Optuna uses bayesian optimization to converge to minimum function -> smarter than e.g. gridsearch or randomsearch

### Parameters

In [1]:
data_path = r".\Data\\"
submiss_path = r".\Prediction\\"
optuna_path = r".\Optuna_studies"
#hallo tijl

### Imports

In [10]:
# Algemeen
import pandas as pd
import numpy as np
import math

# Model
from sklearn.ensemble import GradientBoostingRegressor
from xgboost import XGBRegressor

# Hyper-parameter optimizing
import optuna
from sklearn.model_selection import cross_val_score
from sklearn.model_selection import train_test_split

# show optuna results
import plotly

# save studies
import joblib

# Metric to minimize
from sklearn.metrics import mean_squared_error

# Read Data in DataFrame

In [27]:
# Training
train_set = pd.read_csv(data_path+"train.csv")
train_y = train_set['target']
train_X = train_set.drop(labels = ['target','id'], axis = 1)

# Testing
test_set = pd.read_csv(data_path+"test.csv")
test_X = test_set.drop(labels = 'id', axis = 1)

Optional: remove outliers

In [28]:
def remove_outliers(df):
    try:
        for column_name in df.columns:
            Q1 = df[column_name].quantile([0.25]).values
            Q3 = df[column_name].quantile([0.75]).values
            IQR = Q3-Q1
            df[column_name][(df[column_name]< (Q1-1.5*IQR)[0]) | (df[column_name]> (Q3+1.5*IQR)[0])] = df[column_name].median()
    except: 
        Q1 = df.quantile([0.25]).values
        Q3 = df.quantile([0.75]).values
        IQR = Q3-Q1
        df[(df< (Q1-1.5*IQR)[0]) | (df> (Q3+1.5*IQR)[0])] = df.median()
    return df


train_X = remove_outliers(train_X)
test_X = remove_outliers(test_X)
train_y = remove_outliers(train_y)




A value is trying to be set on a copy of a slice from a DataFrame

See the caveats in the documentation: https://pandas.pydata.org/pandas-docs/stable/user_guide/indexing.html#returning-a-view-versus-a-copy



# Optuna Hyperparameter Optimization

## Step 1: make objective function

In [5]:
def scorer(estimator, X, y):
    return np.sqrt(mean_squared_error(estimator.predict(X),y))

In [46]:
# name to save study
study_name = 'GBR_cv'

# accessory objective function to minimize
def objective_GBR_cv(trial, train_X = train_X, train_y = train_y):

    # Define search space
    learning_rate = trial.suggest_loguniform('learning_rate',1e-3,3)
    n_estimators = trial.suggest_int('n_estimators', 2,25)
    max_depth = trial.suggest_int('max_depth', 2,25)
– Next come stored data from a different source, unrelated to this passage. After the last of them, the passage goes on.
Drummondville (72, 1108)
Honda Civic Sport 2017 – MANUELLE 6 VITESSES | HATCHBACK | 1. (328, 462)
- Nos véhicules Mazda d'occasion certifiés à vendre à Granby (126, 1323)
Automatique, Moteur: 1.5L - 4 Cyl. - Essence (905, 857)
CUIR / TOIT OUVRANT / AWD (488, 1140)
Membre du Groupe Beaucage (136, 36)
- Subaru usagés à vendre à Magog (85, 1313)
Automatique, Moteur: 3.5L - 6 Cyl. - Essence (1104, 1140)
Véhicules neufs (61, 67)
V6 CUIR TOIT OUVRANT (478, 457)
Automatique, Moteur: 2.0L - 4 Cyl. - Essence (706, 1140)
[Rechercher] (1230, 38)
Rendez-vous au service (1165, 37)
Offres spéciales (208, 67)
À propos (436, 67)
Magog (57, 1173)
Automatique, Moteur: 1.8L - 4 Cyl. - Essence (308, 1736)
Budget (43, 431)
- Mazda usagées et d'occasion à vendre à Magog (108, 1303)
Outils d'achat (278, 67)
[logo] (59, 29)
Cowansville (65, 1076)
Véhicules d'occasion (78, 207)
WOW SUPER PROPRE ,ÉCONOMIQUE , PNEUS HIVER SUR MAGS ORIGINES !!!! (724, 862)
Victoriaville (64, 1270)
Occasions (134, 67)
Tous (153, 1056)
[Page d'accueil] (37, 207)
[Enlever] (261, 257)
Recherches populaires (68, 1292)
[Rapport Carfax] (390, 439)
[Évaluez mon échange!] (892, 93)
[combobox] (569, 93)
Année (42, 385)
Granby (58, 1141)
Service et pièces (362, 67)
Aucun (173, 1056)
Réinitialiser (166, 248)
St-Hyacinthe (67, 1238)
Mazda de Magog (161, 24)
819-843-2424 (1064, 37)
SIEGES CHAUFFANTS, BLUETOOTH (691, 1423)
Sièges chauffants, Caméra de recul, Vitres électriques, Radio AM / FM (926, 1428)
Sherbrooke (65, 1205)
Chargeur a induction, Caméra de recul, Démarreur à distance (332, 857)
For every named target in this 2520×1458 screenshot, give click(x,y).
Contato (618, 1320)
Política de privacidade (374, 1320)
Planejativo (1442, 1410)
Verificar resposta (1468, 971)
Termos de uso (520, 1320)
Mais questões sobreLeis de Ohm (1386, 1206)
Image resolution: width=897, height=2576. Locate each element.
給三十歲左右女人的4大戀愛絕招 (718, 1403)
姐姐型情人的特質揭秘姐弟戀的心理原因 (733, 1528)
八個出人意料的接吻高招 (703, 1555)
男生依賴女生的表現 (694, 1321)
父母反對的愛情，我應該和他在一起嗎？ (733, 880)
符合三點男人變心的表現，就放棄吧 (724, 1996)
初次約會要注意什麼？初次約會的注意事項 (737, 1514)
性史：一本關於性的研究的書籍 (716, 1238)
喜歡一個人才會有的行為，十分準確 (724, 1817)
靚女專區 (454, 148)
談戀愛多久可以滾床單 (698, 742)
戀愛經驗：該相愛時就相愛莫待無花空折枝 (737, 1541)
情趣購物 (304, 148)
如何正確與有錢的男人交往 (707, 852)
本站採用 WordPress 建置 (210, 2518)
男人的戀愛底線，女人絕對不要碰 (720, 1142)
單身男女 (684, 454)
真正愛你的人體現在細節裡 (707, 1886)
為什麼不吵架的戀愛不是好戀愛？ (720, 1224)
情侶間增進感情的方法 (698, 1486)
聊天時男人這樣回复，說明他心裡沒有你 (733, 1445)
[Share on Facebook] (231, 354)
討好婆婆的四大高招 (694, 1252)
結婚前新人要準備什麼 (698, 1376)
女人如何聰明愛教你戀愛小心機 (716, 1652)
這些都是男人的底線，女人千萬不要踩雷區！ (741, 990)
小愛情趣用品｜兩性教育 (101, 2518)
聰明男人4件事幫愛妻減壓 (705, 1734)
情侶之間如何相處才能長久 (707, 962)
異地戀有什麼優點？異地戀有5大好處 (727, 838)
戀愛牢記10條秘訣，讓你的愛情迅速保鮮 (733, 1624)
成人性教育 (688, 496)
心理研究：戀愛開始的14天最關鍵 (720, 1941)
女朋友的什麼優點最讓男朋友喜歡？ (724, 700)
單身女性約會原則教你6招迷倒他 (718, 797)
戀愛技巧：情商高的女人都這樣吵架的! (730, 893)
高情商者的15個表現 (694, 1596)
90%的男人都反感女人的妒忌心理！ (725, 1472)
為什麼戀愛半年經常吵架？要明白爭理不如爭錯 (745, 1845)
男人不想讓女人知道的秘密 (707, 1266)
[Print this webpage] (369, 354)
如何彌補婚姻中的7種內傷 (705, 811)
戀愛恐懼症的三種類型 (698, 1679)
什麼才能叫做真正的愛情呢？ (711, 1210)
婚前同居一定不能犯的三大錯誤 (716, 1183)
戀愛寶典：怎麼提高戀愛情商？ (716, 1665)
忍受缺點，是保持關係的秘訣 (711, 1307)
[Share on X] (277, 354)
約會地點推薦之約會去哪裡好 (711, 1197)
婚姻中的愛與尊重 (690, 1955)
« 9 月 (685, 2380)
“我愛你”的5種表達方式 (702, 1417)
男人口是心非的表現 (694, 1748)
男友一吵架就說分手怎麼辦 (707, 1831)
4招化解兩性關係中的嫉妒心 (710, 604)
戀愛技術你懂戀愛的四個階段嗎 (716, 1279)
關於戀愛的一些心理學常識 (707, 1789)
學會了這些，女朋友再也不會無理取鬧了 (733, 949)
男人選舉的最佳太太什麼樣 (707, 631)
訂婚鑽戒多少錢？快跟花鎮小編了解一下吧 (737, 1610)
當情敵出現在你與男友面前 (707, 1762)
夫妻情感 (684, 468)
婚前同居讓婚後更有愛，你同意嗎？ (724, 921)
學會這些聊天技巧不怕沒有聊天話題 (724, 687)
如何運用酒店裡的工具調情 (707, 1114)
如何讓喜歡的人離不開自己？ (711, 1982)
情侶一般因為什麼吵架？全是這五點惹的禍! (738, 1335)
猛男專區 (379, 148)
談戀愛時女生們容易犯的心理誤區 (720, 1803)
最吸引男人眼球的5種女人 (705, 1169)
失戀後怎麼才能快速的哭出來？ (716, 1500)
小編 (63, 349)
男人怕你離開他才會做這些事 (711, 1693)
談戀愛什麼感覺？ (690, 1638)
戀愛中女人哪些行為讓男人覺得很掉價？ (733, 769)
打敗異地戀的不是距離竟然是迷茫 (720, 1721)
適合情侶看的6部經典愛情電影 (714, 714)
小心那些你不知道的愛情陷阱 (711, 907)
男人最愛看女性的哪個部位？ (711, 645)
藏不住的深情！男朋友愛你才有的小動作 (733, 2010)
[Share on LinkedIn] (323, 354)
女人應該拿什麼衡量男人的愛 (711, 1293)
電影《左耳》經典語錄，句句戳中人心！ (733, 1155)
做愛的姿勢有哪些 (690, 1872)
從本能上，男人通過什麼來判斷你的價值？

    # make model and perform cross-validation
    model = GradientBoostingRegressor(random_state=34, learning_rate=learning_rate, n_estimators=n_estimators, max_depth=max_depth)
    scores = cross_val_score(model, train_X, train_y, cv=5, scoring=scorer)
    return np.mean(scores)

In [47]:
# name to save study
study_name = 'GBR'

# accessory objective function to minimize
def objective_GBR(trial, train_X = train_X, train_y = train_y):
    X_train, X_eval, y_train, y_eval = train_test_split(train_X, train_y, test_size=0.20, random_state=34)
    # Define search space
    learning_rate = trial.suggest_loguniform('learning_rate',1e-3,0.5)
    n_estimators = trial.suggest_int('n_estimators',3,25)
    max_depth = trial.suggest_int('max_depth', 2,15)

    # make model and perform cross-validation
    model = GradientBoostingRegressor(random_state=34, learning_rate=learning_rate, n_estimators=n_estimators, max_depth=max_depth)
    model.fit(X_train,y_train)
    return scorer(model, X_eval, y_eval)

In [7]:
# name to save study
study_name = 'xGBR_cv'

# accessory objective function to minimize
def objective_xGBR_cv(trial, train_X = train_X, train_y = train_y):

    # Define search space
    learning_rate = trial.suggest_loguniform('learning_rate',1e-3,1e-1)
    n_estimators = trial.suggest_int('n_estimators', 7000,10000)
    max_depth = trial.suggest_int('max_depth', 2,25)
    alpha = trial.suggest_loguniform('alpha', 1e-3,1e-1)
    colsample_bytree = trial.suggest_uniform('colsample_bytree',0.1,1)
    subsample = trial.suggest_uniform('subsample',0.1,1)
    min_child_weight = trial.suggest_int('min_child_weight',200,450)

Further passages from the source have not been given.